As a Guyanese with a disability and a disability rights activist, I've seen first-hand the ways the disability community has been excluded in discussions about climate change mitigation and disaster prevention. In Guyana, the involvement of individuals with disabilities in climate action, climate crisis risk reduction, and resilience to natural disasters has been minimal to non-existent. Furthermore, due to inaccessible infrastructure and information, preparedness plans and emergency response programmes frequently exclude individuals with disabilities, including women.
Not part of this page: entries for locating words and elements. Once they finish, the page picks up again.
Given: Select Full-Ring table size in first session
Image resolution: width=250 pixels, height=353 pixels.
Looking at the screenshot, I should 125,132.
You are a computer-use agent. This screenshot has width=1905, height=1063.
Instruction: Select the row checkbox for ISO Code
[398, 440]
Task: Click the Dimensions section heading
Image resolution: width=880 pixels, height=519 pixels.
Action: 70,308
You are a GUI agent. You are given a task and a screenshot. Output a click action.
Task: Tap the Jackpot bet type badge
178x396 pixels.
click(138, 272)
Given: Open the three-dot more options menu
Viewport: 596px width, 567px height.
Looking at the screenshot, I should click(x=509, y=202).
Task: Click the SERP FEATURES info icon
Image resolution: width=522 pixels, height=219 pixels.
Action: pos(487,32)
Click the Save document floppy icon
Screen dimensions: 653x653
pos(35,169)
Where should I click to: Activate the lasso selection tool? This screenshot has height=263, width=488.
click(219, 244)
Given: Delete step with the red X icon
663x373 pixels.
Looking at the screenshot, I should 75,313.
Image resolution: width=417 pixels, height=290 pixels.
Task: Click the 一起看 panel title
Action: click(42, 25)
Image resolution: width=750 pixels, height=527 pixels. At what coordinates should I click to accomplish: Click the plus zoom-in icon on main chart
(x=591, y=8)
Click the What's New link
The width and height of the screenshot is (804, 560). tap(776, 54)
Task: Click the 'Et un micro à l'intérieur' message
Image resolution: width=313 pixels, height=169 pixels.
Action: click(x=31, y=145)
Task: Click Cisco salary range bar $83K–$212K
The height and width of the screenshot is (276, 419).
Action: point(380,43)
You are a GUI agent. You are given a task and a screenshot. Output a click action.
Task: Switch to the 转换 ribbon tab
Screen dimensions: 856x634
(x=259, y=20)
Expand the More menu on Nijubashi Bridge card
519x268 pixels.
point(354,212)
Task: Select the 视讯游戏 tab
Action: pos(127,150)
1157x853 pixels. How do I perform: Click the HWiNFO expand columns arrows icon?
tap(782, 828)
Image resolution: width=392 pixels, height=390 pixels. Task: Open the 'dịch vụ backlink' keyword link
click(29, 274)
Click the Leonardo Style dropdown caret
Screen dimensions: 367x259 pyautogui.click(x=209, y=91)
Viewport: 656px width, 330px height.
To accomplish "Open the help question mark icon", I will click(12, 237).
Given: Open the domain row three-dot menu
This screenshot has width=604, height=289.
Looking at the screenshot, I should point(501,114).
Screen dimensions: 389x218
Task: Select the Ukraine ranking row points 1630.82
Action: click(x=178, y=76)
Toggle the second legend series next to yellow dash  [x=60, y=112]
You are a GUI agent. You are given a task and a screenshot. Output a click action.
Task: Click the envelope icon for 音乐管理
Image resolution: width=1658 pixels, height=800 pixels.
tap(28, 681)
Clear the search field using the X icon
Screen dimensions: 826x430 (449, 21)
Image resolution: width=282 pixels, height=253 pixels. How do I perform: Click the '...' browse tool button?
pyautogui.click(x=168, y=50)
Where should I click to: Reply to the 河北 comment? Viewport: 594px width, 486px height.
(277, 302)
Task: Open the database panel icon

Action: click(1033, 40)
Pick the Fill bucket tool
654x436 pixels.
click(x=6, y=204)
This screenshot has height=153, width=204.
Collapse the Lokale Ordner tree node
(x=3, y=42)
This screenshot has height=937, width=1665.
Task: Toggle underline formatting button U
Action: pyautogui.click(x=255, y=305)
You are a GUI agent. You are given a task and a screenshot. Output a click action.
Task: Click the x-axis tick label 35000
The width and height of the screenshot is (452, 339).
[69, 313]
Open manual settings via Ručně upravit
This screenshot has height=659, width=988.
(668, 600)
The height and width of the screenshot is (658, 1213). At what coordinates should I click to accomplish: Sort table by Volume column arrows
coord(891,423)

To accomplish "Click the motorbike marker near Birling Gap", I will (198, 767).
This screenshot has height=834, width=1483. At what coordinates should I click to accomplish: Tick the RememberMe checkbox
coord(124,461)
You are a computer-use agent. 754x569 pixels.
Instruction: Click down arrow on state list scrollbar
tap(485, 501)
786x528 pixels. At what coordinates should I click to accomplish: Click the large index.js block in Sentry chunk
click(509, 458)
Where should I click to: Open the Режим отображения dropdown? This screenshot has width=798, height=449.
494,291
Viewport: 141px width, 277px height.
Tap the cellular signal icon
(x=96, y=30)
For example, warnings of impending floods are never provided in a manner that people with hearing loss, visual impairments, or intellectual disabilities can access and comprehend on their own.
Drought in Guyana has significantly impaired the country's agricultural sector, leading to a decline in food production and posing a challenge to ensuring food security for those with disabilities. The disability community has always had a significant challenge in terms of limited financial resources. Due to the escalating living expenses, particularly concerning food, there will be a twofold increase in the need for financial resources. One aspect of heatwaves that is sometimes underestimated is the irritation and mental weariness they bring. The absence of employment prospects for people with disabilities makes it difficult for them to find solutions to cope with the persistent heat in Guyana. Overall, climate change has affected every facet of the lives of those with disabilities.
People with disabilities should participate in climate action just like everyone else. As part of the proceedings of the 2nd National Youth with Disabilities Conference, held on November 24th and 25th, 2023 at the University of Guyana (UG) Turkeyen Campus, the participants engaged in a thorough discussion on climate action. A group of about fifty-four (54) young individuals with disabilities from various parts of Guyana declared that individuals with disabilities should be considered and needs included in all disaster planning and response policies and plans. This should include measures specifically designed for the evacuation of disabled individuals.
Furthermore, additional research is required in the field of climate change and its effects on those with disabilities. The Guyana Council of Organisations for Persons with Disabilities (GCOPD), in collaboration with the International Foundation for Electoral Systems (IFES) and with funding from the United States Agency for International Development (USAID), organized the second edition of this conference. Individuals with disabilities are not immune to the effects of climate change in our contemporary society. Therefore, it is imperative that we are represented and included in all aspects of climate action.